Slashdot Mirror


Lessons Learned From Skype’s Outage

aabelro writes "On December 22th, 1600 GMT, the Skype services started to become unavailable, in the beginning for a small part of the users, then for more and more, until the network was down for about 24 hours. A week later, Lars Rabbe, CIO at Skype, explained what happened in a post-mortem analysis of the outage."

22 of 278 comments (clear)

  1. Deployed Soldiers. by puterg33k · · Score: 5, Insightful

    For us it's nearly our only way to speak to our loved ones at home. I'm just glad it's back up...

  2. Blogspam by ralf1 · · Score: 5, Informative

    Not sure why you didn't link to the actual article on Skype http://blogs.skype.com/en/2010/12/cio_update.html Instead of the blogspam site.

    --
    "Would you, could you, with a goat?" Dr Seuss
    1. Re:Blogspam by Jurily · · Score: 4, Insightful

      But how else will aabelro promote his own site on Slashdot?! It's just good business sense.

      And people wonder why we don't RTFA.

    2. Re:Blogspam by Monkeedude1212 · · Score: 5, Funny

      We didn't want to Slashdot Skype and cause any more issues.

    3. Re:Blogspam by John+Hasler · · Score: 4, Insightful

      My workplace is so backwards they still use old-fashioned telephone lines rather than internet phones.

      And consequently you had reliable service while all the "modern, forward thinking" Skype users were down.

      --
      Warning: this article may contain humor, sarcasm, parody, and perhaps even irony. Read at your own risk.
  3. December 22th? by colinRTM · · Score: 5, Funny

    Seriously?

  4. you are kidding me by alphatel · · Score: 5, Interesting

    If you are a node-based company worth several billion, charge for services, and don't even run enough of your own supernodes and monitor them in such a way that they cannot handle an outage effectively, you need serious help.

    --
    When the foot seeks the place of the head, the line is crossed. Know your place. Keep your place.
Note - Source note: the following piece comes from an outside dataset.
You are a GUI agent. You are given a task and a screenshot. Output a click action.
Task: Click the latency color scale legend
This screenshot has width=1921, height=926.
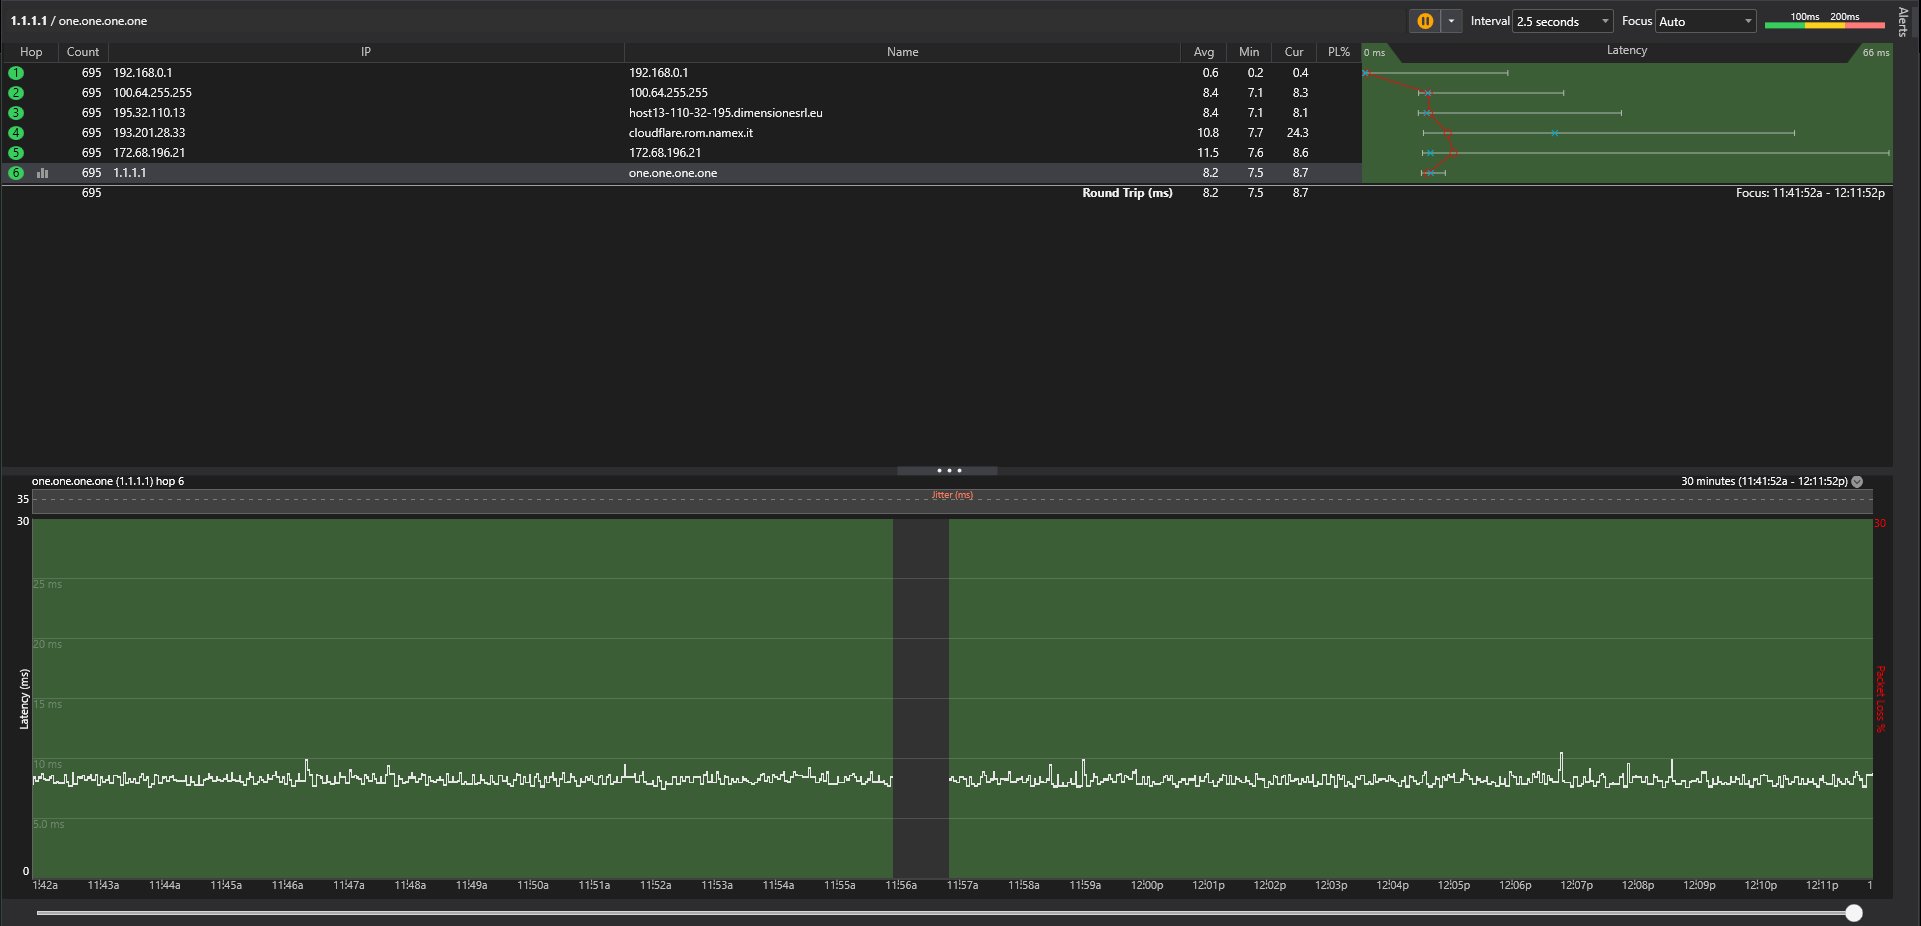pyautogui.click(x=1824, y=20)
Be a shoe.
    1. Re:you are kidding me by TubeSteak · · Score: 5, Insightful

      If you are a node-based company worth several billion, charge for services, and don't even run enough of your own supernodes and monitor them in such a way that they cannot handle an outage effectively, you need serious help.

      No one expects 40% of a globally distributed network to crash at once. No one.
      FTFA:

      The initial crashes happened just before our usual daily peak-hour (1000 PST/1800 GMT), and very shortly after the initial crash, which resulted in traffic to the supernodes that was about 100 times what would normally be expected at that time of day.

      Not even a multi-billion dollar company would have a disaster plan that provisions 100x capacity as a hot/cold spare.
      Though I bet their new plan includes automatic spawning of nodes on EC2 or some other distributed CDN.

      --
      [Fuck Beta]
      o0t!
  5. lesson (hopefully) learned... by smash · · Score: 4, Insightful

    ... relying on dodgy peer to peer VOIP telephony for business purposes is retarded.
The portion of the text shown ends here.